It's more of the, yeah, the vets or the vet techs out there.
- For real though, I feel like this would not be
complex hardware.
Once you have one working one,
you just duplicate it and put them all over
and they just work on power and bird seed and that's it.
- Dude, adopt a highway campaigns, right?
- Yeah.
- Like all over you get, right?
We just literally.
- Beach cleanup.
- We get prisoners to do that work.
I mean, let's get some. - Why not birds?
- Why not crows?
You just.
- Alfred Hitchcock would be so proud.
- The crow hive, right?
And they just go out and they collect all the trash
on the sidewalk.
You can bring beehives to like commercial farmers.
They hire beekeepers to travel and bring entire beehives
to pollinate farms.
Why can't we do this for trash cleanup and robbery?
- Like bring the crows.
Yeah, I see what you're saying.
- Yeah, in a truck.
- I think a big difference is bees instinctively
pollinate flowers.
There's no training of crows involved
or training of bees.
- How many generations of natural selection
would it take before crows just have an instinct
where they have to clean up trash all the time?
- So we're breeding a slave?
Race of birds?
- Oh yeah, there's an ethical problem there.
You exist to serve butter, right?
- Carrier pigeons, they did that.
What happened to the carrier pigeon?
You know, it's just an alternative to carrier pigeon.
- Birds are smart.
- Yeah.
- What happened to the carrier pigeon?
- I mean, let's just make it.
- Technology happened.
- I guess that's true.
It is whimsical.
It would be fun to send love notes
via carrier pigeon or something.
- Power line.
If it's cheaper than a stamp, all right.
- I have a vision for what this box would look like.
- How many crows would you need?
- I wish I knew more about it.
It doesn't matter.
You just put it out there and they will figure it out.

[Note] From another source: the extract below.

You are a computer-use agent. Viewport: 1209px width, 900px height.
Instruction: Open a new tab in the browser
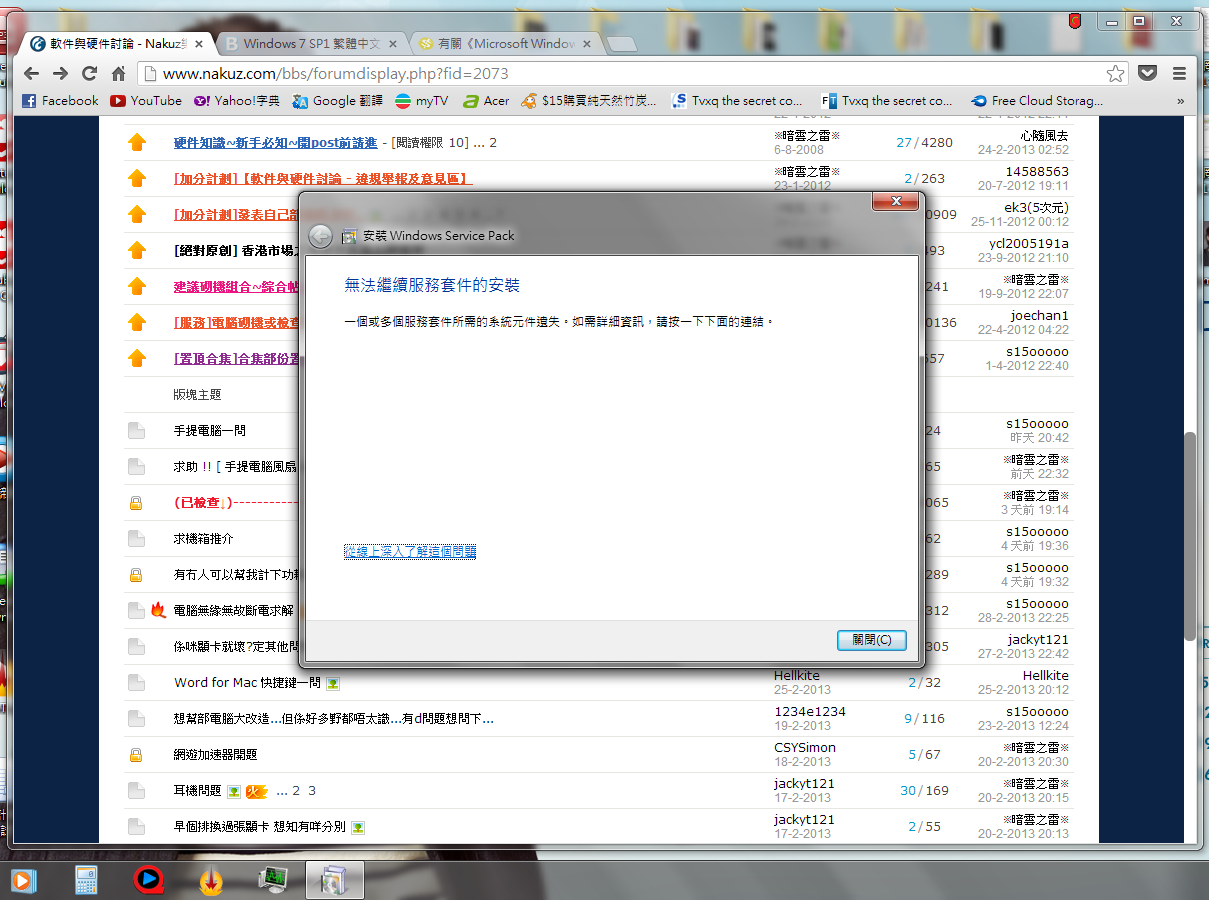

You could get a hundred crows,
you can get one crow and it'll just keep going.
Maybe it'll train other crows.
- Governments would pay for this.
I don't know.
I think that governments would pay for this
if you could actually figure it out.
- It's like the aerial version
of like the Silicon Valley companies
that hire the fields of goats
that they don't wanna pay for mowing their lawns.
So they just pay for goats instead.
You're just not paying for a beach cleaner truck,
a Zamboni that goes and cleans up the beach.
- Oh, it's real.
- Some of the already exist.
- The crow box.com.
I'll put the link.
- Oh, congratulations to the crow box.com
for scooping us before we even published.
- Okay, but do they sell to like theme parks?
- Okay, this is sick actually.
- What if you did a different model, Scott?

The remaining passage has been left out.